IO Devices and Latency

Interactive Visuals and Accessibility

  • Commenters widely praise the animations as some of the best latency explanations they’ve seen; many say they forgot it was effectively an ad.
  • Visuals are implemented with heavy use of d3.js; other libraries like GSAP and SVG.js are mentioned as alternatives.
  • Some users browse with JavaScript disabled and see no visuals, requesting static images as a fallback.
  • Others report breakage from browser extensions (dark mode, ad blockers, user styles) and some browser-specific issues (Safari, Chrome/Firefox mismatches).

Durability, Replication, and Probability

  • The article’s “1 in a million” durability remark is viewed as too pessimistic: commenters note that failures are only dangerous during the short window before a replica is replaced.
  • One commenter provides a back-of-the-envelope recalculation showing far lower failure probability if failures are independent and replacement happens in ~30 minutes, but another cautions that failures are often correlated.
  • The product uses semi-synchronous replication: the primary waits for at least one replica ACK before commit, introducing a network hop on writes but favoring read-heavy workloads.

Local NVMe vs Networked Storage and “Unlimited IOPS”

  • Strong support for using local NVMe instead of cloud network volumes (EBS/Volumes) due to latency, IOPS limits, and cloud storage being “unusually slow.”
  • Some nuance: network-attached storage makes maintenance/drains and durability easier, especially for systems that don’t implement replication themselves.
  • “Unlimited IOPS” is defended as “practically unlimited” for MySQL: CPU becomes the bottleneck long before the physical NVMe IOPS limit is hit.

IOPS Limits, SSD Latency, and Hardware Differences

  • Several fio benchmarks are shared comparing random writes vs fsync, O_DIRECT vs buffered IO, consumer vs enterprise NVMe.
  • Key observations:
    • Raw random writes can be tens of microseconds; durable sync writes are often ~250–300µs on consumer drives and much faster on enterprise drives with power-loss protection.
    • Enterprise SSDs may acknowledge fsync before flushing to flash, relying on capacitors to guarantee durability on power loss.
    • NVMe performance varies widely by device class and power-saving state; numbers in the article are broadly plausible but depend heavily on hardware and configuration.

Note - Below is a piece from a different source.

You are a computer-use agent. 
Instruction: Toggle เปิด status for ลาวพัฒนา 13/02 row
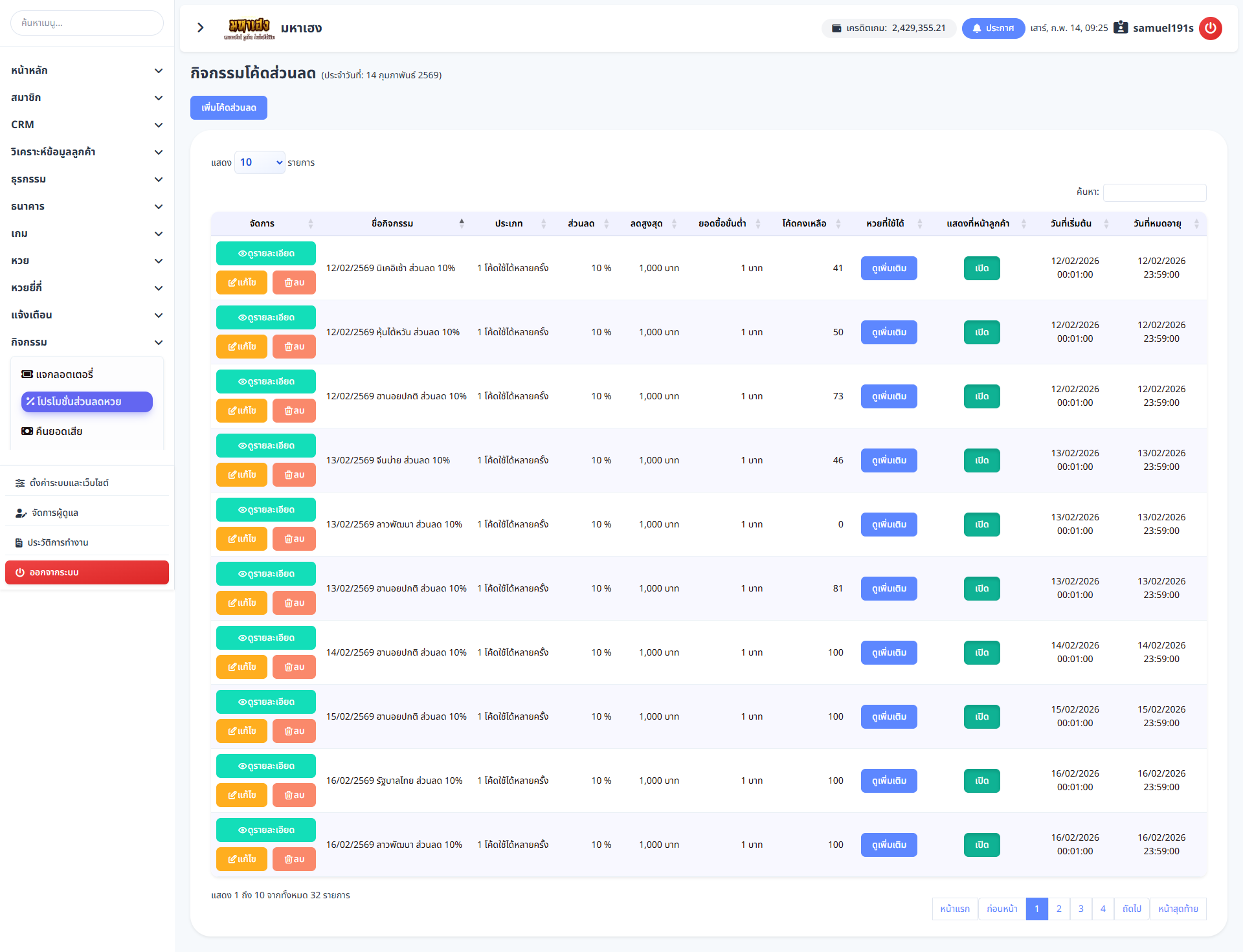[x=981, y=524]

SQLite + NVMe vs Client-Server Databases

  • One subthread promotes SQLite-on-NVMe as a pattern: avoid the network hop, get microsecond-scale operations, and rely on a single writer.
  • Counterarguments:
    • Multi-writer scenarios and multiple webservers rapidly complicate SQLite usage; Postgres/MySQL are easier once you need a shared database.
    • Local Postgres on the same host, using Unix sockets, is common and often “fast enough” while preserving scaling options.
    • Some argue SQLite’s single-writer constraint is manageable for mostly-read workloads; others say you’ll hit that limit earlier than you think.
  • There is back-and-forth on whether IPC/network overhead is negligible compared to query execution; opinions differ on how much optimization this really buys in web apps.

Cloud Operations, Local SSD Reliability, and Drains

  • Prior bad experiences with GCP Local SSD (bad blocks) are contrasted with more recent reports of no such issues in testing.
  • Local SSD setups rely on higher-level replication (e.g., MySQL semi-sync across AZs) plus orchestration to rapidly detect and replace failing nodes.
  • Commenters highlight cloud “events”/drains (e.g., EC2 termination for maintenance) as a major operational risk for local-only storage: miss the event and local data disappears.
  • Some note that for many orgs, the complexity of scripting automatic rebuilds on wiped local disks makes network-attached storage (EBS, etc.) more attractive.

Cloud IOPS Throttling and Economics

  • IOPS limits on EBS-type volumes are explained as packet/operation rate limits, distinct from raw bandwidth, with both volume-level and instance-level caps.
  • Moving to local NVMe removes artificial IOPS caps but trades off the elasticity of EBS and its ability to survive instance resizes or failures transparently.
  • There’s curiosity about whether local NVMe is not only a latency win but also a throughput-per-dollar win; consensus is that it depends on workload and scaling patterns.

Educational, Historical, and Corrective Notes

  • Many see the article as ideal teaching material for high school/university courses on storage and latency; several plan to link it in classes or to family.
  • Old mainframe/tape and COBOL anecdotes underline how physical device behavior (e.g., tape overshoot, drum memories) shaped algorithms and access patterns.
  • One commenter challenges specific HDD numbers (e.g., average rotational latency) and offers more detailed track-count estimates, pointing to an in-depth HDD performance paper.
  • Some minor nitpicks appear (e.g., missing intermediate technologies between tape and HDD), but they don’t detract from broad praise for clarity and visuals.